India's Manufacturing Slump: Not Labour Laws, But Innovation Deficit is the Core Issue
India's Real Problem: Lack of Innovation, Not Labour Laws

A persistent narrative among Indian industrialists blames restrictive labour regulations for stifling the country's manufacturing ambitions. However, a deeper examination reveals a more fundamental flaw: a chronic failure to innovate. The recent push for longer work hours, including controversial calls for 70 or even 90-hour weeks, is a misguided solution that overlooks the real bottleneck holding back India's industrial transformation.

The Long-Hours Push and Legislative Shifts

While global discourse centers on artificial intelligence reducing human labor, a counter-current is gaining momentum in India. Several prominent corporate leaders have publicly advocated for extremely long workweeks as a national imperative for development. This context makes the recent overhaul of labour laws, delayed for five years over political concerns, particularly significant.

The four new consolidated codes, while retaining the 48-hour weekly limit, have introduced flexibility by allowing four 12-hour shifts as an alternative to the traditional six eight-hour days. This move subtly legitimizes the notion that a standard eight-hour day might be insufficient. This trend isn't confined to the federal government. Key industrial states like Gujarat, Karnataka, Telangana, Andhra Pradesh, and Tamil Nadu have enacted similar pro-employer changes, as noted by labour researcher Bhargav Oza. The widespread political consensus suggests a belief that easing regulations will attract investment and catalyze a manufacturing boom akin to China's.

The Real Culprit: A Staggering Innovation Gap

Yet, the data tells a different story. Restrictive laws are not the reason manufacturing's share of India's GDP plummeted from 18% in 1995 to 12.5% in 2024, its lowest level since at least 1960. Economist Ha-Joon Chang offers a pointed explanation: India's business elites, often with strong financial sector ties, lack the appetite for serious, long-term industrialization, preferring short-term returns.

This is corroborated by an International Monetary Fund analysis showing India lagging in crucial areas like firm-level R&D investment, new product introduction, and process improvement. The nation trails not only developed economies but also low-income developing countries. This innovation deficit cannot be pinned on labour. The core of Indian capitalism remains unfinished, with a vast majority of small manufacturing units being single-person ventures, blurring the lines between profit and wages.

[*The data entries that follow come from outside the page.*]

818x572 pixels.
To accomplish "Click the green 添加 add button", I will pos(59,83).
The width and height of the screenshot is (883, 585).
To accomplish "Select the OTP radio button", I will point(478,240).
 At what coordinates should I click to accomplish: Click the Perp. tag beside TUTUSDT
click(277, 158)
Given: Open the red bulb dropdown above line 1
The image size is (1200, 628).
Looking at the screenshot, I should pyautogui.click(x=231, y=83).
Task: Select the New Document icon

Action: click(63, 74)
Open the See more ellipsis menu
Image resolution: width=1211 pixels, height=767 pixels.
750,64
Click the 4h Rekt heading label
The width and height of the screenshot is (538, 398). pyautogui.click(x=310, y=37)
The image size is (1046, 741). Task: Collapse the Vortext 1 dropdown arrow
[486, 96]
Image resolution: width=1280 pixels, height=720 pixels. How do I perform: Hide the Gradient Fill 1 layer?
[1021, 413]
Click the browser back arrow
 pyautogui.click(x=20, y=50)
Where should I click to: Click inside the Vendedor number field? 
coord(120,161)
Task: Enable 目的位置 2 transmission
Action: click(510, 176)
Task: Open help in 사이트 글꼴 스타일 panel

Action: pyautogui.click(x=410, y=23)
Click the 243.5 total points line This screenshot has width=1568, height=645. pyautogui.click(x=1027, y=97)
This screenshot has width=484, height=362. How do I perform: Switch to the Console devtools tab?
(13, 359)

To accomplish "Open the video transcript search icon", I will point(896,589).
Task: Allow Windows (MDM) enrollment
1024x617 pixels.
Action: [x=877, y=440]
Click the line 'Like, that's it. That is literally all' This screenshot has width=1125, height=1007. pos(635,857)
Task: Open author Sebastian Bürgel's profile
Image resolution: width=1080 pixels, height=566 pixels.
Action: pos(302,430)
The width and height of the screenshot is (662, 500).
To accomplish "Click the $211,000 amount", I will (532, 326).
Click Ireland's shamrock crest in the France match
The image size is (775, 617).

Enforcement Realities and the Shadow of the Pandemic

The gap between law and practice is stark. Even under previous eight-hour limits, factories in places like Surat, Gujarat, routinely extracted 12-hour shifts. This reality was brutally exposed during the pandemic, which triggered mass reverse migrations of jobless workers. The scarring from that crisis is reflected in the new codes' provisions for migrant worker welfare, mandatory appointment letters, and social security for gig workers.

However, expectations from this "historic reform" must be tempered. Consolidating 29 laws into four may raise hopes, but will it end the notorious 'inspector raj'? Similarly, while allowing women night shifts is progressive, enforcement of required safeguards remains a critical question.

Ultimately, the drive for longer hours appears as a deflection. Finance-obsessed capitalists, facing squeezed exports from trade tensions like former US President Donald Trump's 50% tariffs and a sped-up AI innovation cycle, seek to extract more from labour rather than invest in technology and new markets. As the analysis concludes, no country will achieve 21st-century prosperity by simply taking more hours from its working class. For India, the path to a manufacturing renaissance runs through laboratories and design centers, not just longer factory shifts.